Rows showing where targets appear:
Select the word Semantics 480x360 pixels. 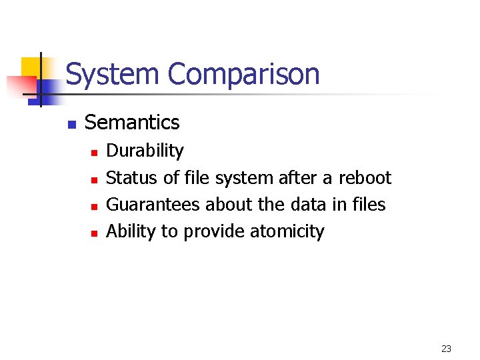132,123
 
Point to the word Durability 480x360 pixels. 145,151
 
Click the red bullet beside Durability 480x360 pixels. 95,153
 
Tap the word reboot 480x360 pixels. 365,178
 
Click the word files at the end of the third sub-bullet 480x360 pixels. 368,205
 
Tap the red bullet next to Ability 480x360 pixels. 95,233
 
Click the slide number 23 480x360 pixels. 446,349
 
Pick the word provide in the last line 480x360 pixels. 214,232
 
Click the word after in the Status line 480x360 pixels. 297,178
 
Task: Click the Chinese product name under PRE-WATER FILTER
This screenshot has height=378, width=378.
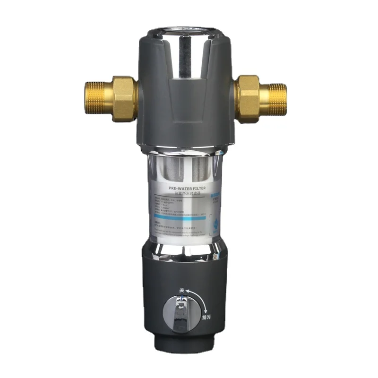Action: [189, 193]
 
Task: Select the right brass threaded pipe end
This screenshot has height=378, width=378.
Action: [276, 99]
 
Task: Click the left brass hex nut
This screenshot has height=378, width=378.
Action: [122, 99]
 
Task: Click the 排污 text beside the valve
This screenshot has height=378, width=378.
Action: [206, 317]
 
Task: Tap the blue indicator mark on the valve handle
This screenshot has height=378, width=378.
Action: [181, 299]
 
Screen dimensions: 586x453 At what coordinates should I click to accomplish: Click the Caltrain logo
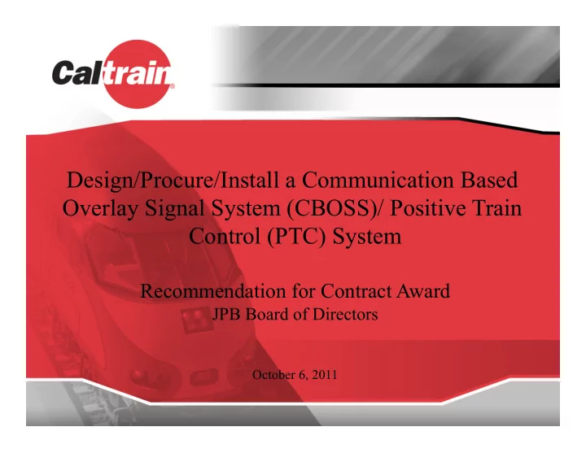coord(113,74)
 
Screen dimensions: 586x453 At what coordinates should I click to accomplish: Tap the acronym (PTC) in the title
coord(296,237)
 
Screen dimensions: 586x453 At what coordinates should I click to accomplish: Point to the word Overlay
coord(100,209)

## Instruction:
Please pull out the lines from the one with "Tap the red" up to and including the one with "Action: [189, 193]", repeating them unchanged but without the pictures.

## Exercise output:
Tap the red bullet next to Ability 480x360 pixels. 95,233
 
Click the slide number 23 480x360 pixels. 446,349
 
Pick the word provide in the last line 480x360 pixels. 214,232
 
Click the word after in the Status line 480x360 pixels. 297,178
 
Task: Click the Chinese product name under PRE-WATER FILTER
This screenshot has height=378, width=378.
Action: [189, 193]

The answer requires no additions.